Biden or Sanders?


The now credible possibility that Joe Biden could topple Donald Trump in November feels a bit like something is being restored. Biden was Barack Obama’s vice president; he’s already spent eight years in the White House.

In the Democratic primary campaign, which simplified spectacularly in his favor six days ago, Biden has once again become the favorite of the so-called moderate or centrist camp (also called the “establishment camp”), against his last serious opponent, Bernie Sanders.

For his part, Sanders has assumed the posture of the disruptor, of the revolutionary socialist, which, prior to the 2016 arrival as a presidential candidate of this lone senator, the former mayor of Burlington, was unprecedented at this level in American politics. But beware of shortcuts and optical illusions.

Restoring things? A return to a “pre-Trump” time? As if these three years of Trump’s presidency were just a moment of confusion, a bad dream quickly erased?

That is false and impossible. Yes, Trump’s defeat is plausible this fall, despite an election process that will force his Democratic opponent to beat him by at least three or four percentage points to win the Electoral College.

But such a result will never erase what has happened (or what has been accentuated) since November 2016: a new relationship with reality; the rise of fake news (which Trump both denounces and celebrates on a daily basis); popular disinterest in politics, or the radicalism of those (both pro and anti-Trump) who are still involved in it; the collapse of the center, of dialogue, and of “bipartisanship,” which once was the centerpiece of congressional maneuvering; the radical international decline of the United States, etc.

A possible President Biden would occupy a political terrain profoundly disrupted by the Trump episode, in a country divided like never before. A President Biden would not be an “Obama II.”

Is Biden a candidate of the Democratic Party’s right? Not really. It’s true that there are portions of the Democratic Party today that are shaken up, frightened by the effective campaign of Sanders, the Vermont “revolutionary,” who see in Biden someone who would have a better chance going head-to-head with Trump.

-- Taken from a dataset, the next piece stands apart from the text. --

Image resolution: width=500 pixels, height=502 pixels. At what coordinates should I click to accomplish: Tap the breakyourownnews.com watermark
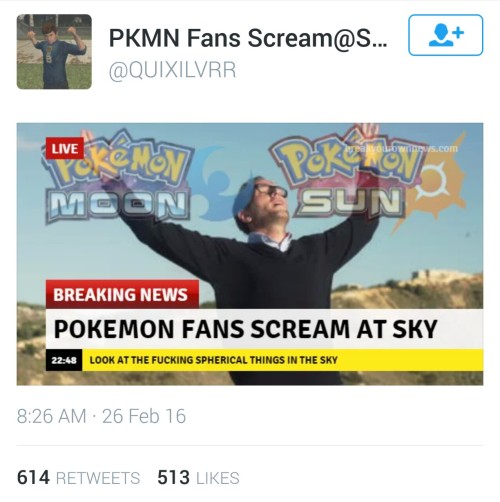tap(402, 148)
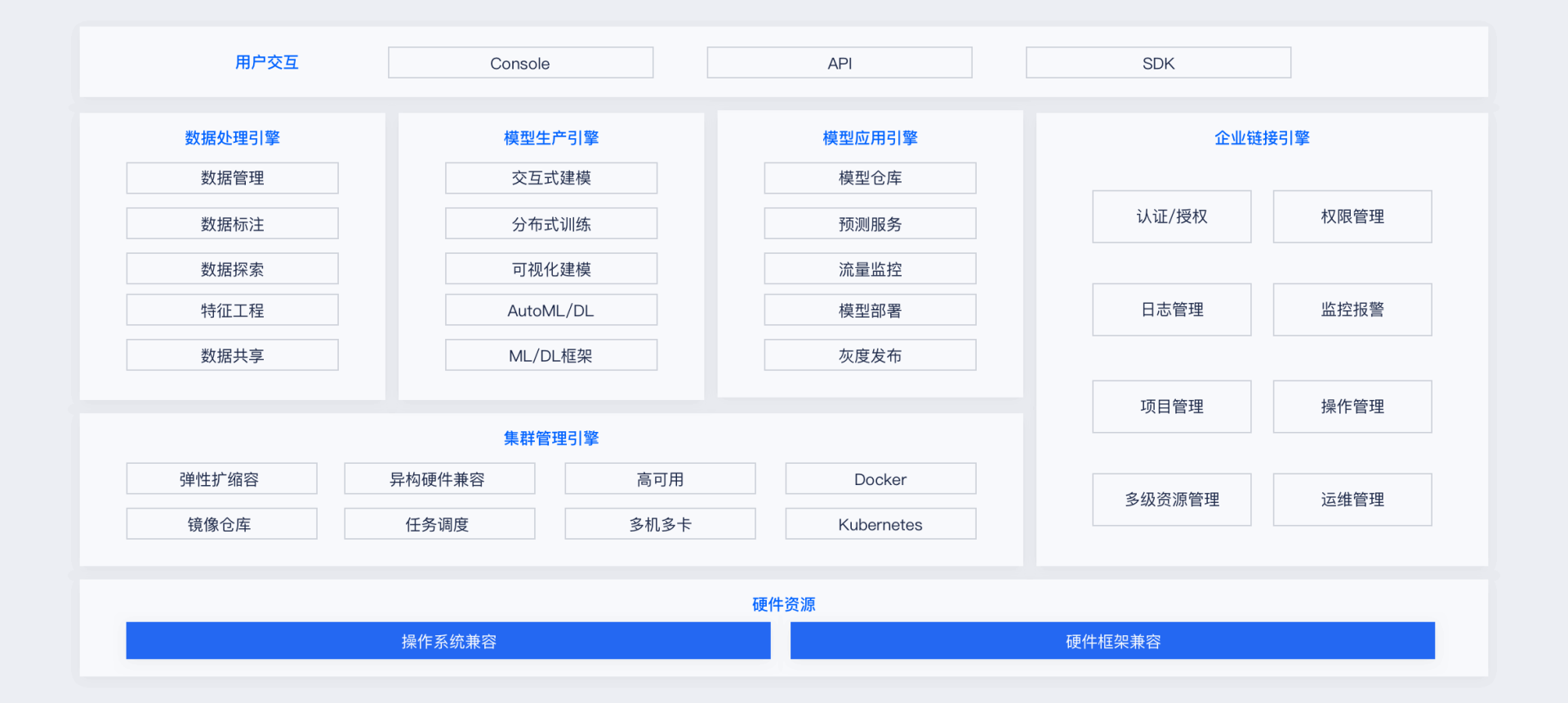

However, as economist Thomas Piketty argued this weekend in Le Monde (following John R. MacArthur last week in these pages), Sanders often has better polling numbers than Biden in simulations pitting him against Trump. And he is the one most likely to mobilize the votes of the youngest and poorest in favor of the Democrats.

Is Sanders a revolutionary socialist? No. Here, let’s paraphrase the columnist Paul Krugman in several recent texts: Bernie Sanders is not as far left as you might think … and he says so himself! His talk of a “revolutionary rupture” is more posture than policy.

Sanders is a European social democrat. He favors taxes, public spending on education and health care for all.

What’s more, in the debates of the last few months – this was Frank Bruni’s argument on Saturday in The New York Times – he won the battle of ideas and pulled almost all of the candidates to the left. A tax on the wealthy was also part of Elizabeth Warren and Biden’s platforms … and even Michael Bloomberg’s! Biden has a, wait for it, $1.7 trillion climate plan.

But Sanders, by his tone, his intransigence, his refusal to compromise and his alliances, transmits an odor of dogmatism (which doesn’t mean extremism). And let’s not forget some of his supporters, who are quick to cry treason and hate their opponents, including some Democrats. This is the mirror image of the militant ardor of the pro-Trump crowd.

And then there’s that well-documented “philo-Soviet” past, which will provide the opposing camp with a prime target this fall. Hence, the idea that, despite his current good numbers, a Sanders candidacy will not stand up to the Trump machine.

Biden’s sole, and perhaps brief, mission this fall is to put an end to this presidency … then quickly pass the baton.